Go to the line in the entries below that holds "Screen dimensions: 1424x1220" and repeat exactly from there through the line that holds "Given: Open the labelStyle", inclusive.

Dataset records

************

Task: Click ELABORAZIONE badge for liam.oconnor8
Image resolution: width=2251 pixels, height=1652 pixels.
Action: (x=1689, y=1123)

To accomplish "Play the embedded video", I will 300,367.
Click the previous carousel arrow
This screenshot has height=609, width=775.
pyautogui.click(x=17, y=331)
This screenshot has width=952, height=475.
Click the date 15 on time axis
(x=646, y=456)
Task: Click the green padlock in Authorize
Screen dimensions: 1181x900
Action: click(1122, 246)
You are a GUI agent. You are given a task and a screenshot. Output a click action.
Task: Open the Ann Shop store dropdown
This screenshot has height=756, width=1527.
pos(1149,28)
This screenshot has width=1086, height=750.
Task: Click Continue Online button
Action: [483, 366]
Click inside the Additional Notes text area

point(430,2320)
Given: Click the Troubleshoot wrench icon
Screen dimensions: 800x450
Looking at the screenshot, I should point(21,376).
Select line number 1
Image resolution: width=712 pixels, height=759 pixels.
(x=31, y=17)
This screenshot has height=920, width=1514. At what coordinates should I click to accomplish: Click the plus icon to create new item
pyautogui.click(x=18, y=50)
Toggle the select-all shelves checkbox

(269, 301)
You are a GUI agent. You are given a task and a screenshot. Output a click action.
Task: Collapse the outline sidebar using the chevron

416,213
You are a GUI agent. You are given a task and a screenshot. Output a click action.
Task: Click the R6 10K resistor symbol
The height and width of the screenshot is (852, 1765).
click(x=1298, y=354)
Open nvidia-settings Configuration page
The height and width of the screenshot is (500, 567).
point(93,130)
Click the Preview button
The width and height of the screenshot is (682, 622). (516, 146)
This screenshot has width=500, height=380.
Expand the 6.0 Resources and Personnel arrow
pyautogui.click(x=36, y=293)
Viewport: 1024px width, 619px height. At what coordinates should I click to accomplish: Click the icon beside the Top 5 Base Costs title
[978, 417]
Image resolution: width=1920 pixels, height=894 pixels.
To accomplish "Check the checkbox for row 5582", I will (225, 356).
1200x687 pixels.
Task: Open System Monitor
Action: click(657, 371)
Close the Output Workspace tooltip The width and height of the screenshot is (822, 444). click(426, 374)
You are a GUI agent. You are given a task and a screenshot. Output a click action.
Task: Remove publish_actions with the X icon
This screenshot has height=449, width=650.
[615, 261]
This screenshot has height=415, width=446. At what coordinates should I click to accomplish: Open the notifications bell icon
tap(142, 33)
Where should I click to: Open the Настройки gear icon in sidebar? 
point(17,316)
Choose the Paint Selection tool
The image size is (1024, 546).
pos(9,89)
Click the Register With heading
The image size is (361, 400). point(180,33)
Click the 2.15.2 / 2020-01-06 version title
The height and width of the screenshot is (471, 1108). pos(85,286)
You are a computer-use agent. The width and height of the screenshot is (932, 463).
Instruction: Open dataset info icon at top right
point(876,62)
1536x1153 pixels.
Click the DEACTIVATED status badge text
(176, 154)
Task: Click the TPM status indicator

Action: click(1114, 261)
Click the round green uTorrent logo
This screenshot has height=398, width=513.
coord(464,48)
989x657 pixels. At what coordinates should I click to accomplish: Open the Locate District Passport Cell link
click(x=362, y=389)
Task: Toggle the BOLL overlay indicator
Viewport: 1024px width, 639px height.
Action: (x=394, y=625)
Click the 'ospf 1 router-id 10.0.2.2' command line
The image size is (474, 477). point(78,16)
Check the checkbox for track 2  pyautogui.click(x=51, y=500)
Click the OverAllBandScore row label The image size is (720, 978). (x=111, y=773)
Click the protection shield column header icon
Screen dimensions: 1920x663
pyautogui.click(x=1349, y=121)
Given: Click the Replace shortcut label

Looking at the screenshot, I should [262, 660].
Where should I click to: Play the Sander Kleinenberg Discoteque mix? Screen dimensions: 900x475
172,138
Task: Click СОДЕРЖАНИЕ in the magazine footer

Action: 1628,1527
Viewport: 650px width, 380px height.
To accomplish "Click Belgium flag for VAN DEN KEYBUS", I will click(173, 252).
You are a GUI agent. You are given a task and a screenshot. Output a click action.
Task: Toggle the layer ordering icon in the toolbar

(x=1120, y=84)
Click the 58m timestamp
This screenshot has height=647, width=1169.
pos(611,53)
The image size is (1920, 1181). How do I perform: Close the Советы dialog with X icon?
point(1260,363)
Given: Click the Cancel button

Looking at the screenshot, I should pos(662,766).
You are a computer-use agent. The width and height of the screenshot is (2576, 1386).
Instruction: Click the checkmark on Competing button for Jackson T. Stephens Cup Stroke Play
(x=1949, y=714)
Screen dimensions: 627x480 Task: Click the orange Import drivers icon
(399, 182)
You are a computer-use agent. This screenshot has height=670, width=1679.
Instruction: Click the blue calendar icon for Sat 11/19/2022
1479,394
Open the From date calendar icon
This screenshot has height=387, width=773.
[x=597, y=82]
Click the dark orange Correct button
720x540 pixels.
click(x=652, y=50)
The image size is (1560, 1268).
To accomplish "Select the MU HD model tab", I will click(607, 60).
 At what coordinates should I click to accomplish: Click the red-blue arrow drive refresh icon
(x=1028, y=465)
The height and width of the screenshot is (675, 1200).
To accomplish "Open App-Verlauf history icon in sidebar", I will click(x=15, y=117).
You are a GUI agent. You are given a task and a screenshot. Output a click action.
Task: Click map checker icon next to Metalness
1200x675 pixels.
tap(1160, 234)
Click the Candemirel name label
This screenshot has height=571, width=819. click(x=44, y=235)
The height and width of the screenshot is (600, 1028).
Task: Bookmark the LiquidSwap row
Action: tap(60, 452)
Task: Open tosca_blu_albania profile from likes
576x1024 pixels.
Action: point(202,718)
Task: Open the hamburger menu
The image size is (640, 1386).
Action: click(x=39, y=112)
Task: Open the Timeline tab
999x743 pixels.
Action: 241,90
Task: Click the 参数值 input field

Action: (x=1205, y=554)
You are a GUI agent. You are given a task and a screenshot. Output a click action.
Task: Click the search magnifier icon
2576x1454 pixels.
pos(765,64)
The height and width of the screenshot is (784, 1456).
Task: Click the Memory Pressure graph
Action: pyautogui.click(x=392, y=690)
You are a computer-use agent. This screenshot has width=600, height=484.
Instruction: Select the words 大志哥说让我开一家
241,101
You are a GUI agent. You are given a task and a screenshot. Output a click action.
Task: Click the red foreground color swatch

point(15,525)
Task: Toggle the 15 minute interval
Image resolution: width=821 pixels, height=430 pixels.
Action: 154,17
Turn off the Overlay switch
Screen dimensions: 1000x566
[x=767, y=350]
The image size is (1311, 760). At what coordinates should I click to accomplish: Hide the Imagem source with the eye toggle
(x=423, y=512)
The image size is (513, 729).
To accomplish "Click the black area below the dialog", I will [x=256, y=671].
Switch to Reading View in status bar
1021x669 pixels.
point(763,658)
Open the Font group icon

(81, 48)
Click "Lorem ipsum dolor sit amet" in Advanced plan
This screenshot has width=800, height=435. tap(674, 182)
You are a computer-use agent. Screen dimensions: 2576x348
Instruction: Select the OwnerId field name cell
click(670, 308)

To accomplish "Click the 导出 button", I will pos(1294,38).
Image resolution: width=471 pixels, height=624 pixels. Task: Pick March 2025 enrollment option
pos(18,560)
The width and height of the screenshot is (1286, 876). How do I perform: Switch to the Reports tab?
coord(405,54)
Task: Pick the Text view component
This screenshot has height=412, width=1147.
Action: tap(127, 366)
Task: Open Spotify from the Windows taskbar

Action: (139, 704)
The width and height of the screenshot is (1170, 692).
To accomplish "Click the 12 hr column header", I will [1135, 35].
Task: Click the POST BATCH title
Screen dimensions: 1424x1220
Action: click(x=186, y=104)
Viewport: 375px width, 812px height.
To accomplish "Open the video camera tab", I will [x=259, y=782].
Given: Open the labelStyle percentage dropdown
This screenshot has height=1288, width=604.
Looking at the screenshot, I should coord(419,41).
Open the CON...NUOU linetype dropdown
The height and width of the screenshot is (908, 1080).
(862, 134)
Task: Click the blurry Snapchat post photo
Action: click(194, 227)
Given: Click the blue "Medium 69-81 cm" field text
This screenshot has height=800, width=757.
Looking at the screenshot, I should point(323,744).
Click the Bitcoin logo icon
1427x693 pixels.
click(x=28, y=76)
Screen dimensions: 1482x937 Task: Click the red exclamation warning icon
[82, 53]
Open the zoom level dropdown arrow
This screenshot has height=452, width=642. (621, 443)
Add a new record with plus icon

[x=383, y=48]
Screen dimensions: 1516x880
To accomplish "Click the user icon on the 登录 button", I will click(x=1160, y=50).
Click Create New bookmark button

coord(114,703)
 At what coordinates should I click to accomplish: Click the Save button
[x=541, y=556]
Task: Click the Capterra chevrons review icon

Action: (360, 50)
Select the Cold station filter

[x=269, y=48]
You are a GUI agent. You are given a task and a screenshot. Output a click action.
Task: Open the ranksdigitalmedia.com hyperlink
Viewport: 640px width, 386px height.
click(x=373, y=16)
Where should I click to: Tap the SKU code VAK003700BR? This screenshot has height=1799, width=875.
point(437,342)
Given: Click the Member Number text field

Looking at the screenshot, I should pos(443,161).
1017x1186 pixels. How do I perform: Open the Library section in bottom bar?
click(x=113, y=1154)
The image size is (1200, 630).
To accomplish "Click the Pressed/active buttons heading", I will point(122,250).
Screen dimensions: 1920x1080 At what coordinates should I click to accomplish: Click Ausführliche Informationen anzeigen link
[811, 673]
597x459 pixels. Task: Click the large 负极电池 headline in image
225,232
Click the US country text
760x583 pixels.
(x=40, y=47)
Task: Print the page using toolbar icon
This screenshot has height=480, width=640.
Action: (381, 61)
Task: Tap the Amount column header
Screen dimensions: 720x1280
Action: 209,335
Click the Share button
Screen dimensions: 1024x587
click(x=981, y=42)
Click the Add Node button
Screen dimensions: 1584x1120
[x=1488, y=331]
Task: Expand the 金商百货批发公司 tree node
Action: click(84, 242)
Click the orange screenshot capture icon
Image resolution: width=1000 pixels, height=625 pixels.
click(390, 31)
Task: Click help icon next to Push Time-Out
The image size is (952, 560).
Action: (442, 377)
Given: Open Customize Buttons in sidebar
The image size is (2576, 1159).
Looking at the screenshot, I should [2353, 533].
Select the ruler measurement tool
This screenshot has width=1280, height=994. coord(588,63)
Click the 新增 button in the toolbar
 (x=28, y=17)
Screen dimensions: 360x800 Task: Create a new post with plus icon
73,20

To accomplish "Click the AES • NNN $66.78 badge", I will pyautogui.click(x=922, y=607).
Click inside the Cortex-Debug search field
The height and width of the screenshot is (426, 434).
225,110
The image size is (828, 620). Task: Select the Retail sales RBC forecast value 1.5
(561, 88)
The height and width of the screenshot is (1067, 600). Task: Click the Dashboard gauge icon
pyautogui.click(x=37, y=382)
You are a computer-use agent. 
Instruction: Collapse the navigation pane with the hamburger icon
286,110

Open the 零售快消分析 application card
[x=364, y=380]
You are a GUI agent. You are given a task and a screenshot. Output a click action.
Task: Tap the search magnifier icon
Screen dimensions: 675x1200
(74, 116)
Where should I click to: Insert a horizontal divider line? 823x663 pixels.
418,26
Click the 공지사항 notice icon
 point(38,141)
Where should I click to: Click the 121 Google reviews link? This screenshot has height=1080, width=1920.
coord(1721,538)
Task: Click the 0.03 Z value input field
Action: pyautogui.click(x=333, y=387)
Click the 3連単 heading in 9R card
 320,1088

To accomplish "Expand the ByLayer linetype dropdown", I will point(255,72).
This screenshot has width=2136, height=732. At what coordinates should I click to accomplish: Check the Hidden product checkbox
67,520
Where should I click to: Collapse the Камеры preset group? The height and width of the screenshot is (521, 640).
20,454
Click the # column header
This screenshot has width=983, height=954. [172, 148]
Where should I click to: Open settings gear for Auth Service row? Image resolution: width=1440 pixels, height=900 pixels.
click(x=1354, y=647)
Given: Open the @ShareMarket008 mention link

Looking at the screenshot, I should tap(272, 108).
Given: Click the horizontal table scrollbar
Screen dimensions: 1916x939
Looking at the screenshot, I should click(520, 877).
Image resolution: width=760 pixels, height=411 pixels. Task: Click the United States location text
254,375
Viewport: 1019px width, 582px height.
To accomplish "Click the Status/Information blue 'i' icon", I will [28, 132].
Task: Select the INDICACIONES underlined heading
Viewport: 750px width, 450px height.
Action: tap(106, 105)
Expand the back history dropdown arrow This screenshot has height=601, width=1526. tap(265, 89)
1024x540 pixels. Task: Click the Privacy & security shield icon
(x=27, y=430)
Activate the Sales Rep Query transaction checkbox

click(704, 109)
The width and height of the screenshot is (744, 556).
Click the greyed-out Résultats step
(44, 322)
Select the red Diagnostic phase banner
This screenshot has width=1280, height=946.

************

◆ **Exercise answer**:
Screen dimensions: 1424x1220
Action: click(x=186, y=104)
Viewport: 375px width, 812px height.
To accomplish "Open the video camera tab", I will [x=259, y=782].
Given: Open the labelStyle percentage dropdown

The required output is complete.